== SUPPLIED ENTRIES ==
* * *

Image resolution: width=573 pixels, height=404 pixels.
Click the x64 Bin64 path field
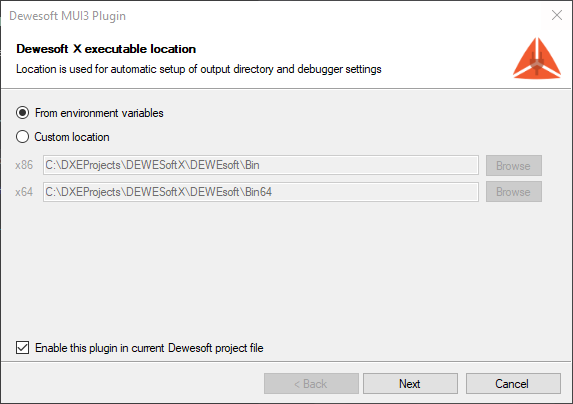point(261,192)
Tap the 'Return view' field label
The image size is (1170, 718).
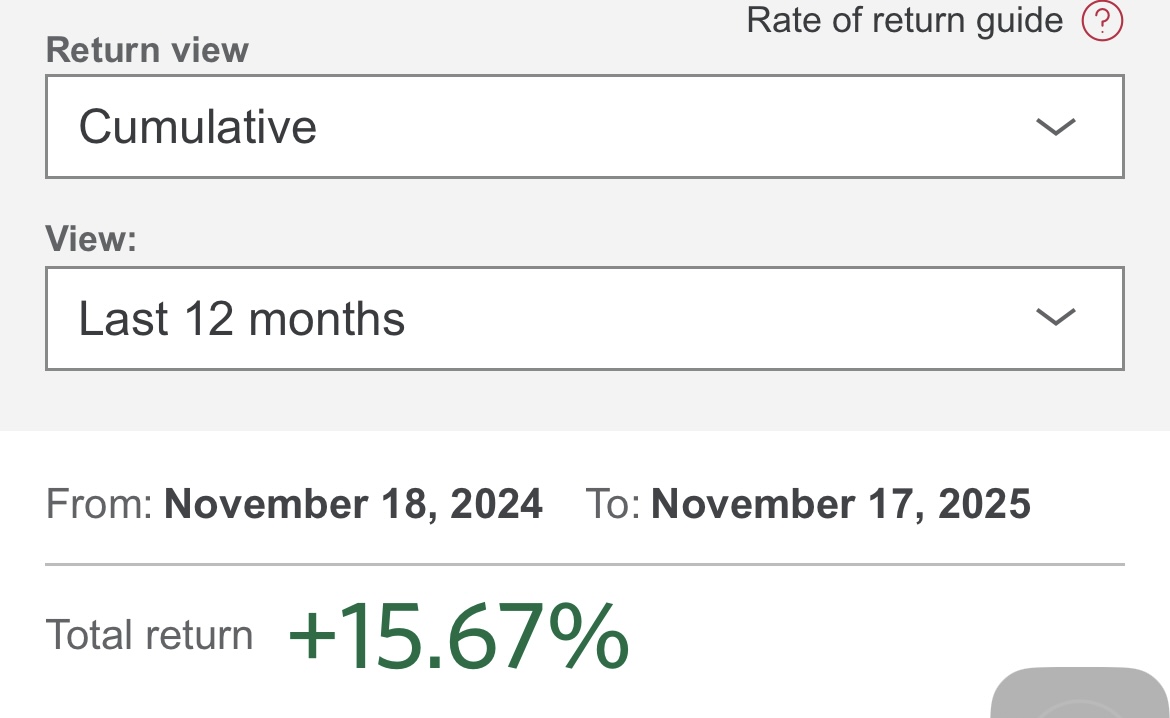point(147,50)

* * *

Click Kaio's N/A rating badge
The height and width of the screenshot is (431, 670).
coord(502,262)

* * *

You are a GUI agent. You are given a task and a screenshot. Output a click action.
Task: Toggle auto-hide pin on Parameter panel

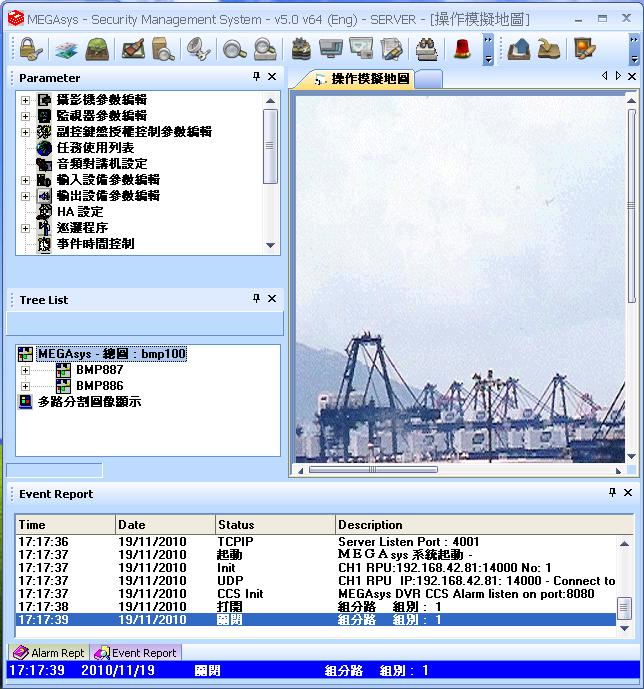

* * *

== PROBLEM REQUIREMENTS ==
Repeat word for word the lines above that run from the line containing "You are a GUI" through the line containing "Task: Toggle auto-hide pin on Parameter panel", both ends included, and nothing else.

== WRITTEN RESPONSE ==
You are a GUI agent. You are given a task and a screenshot. Output a click action.
Task: Toggle auto-hide pin on Parameter panel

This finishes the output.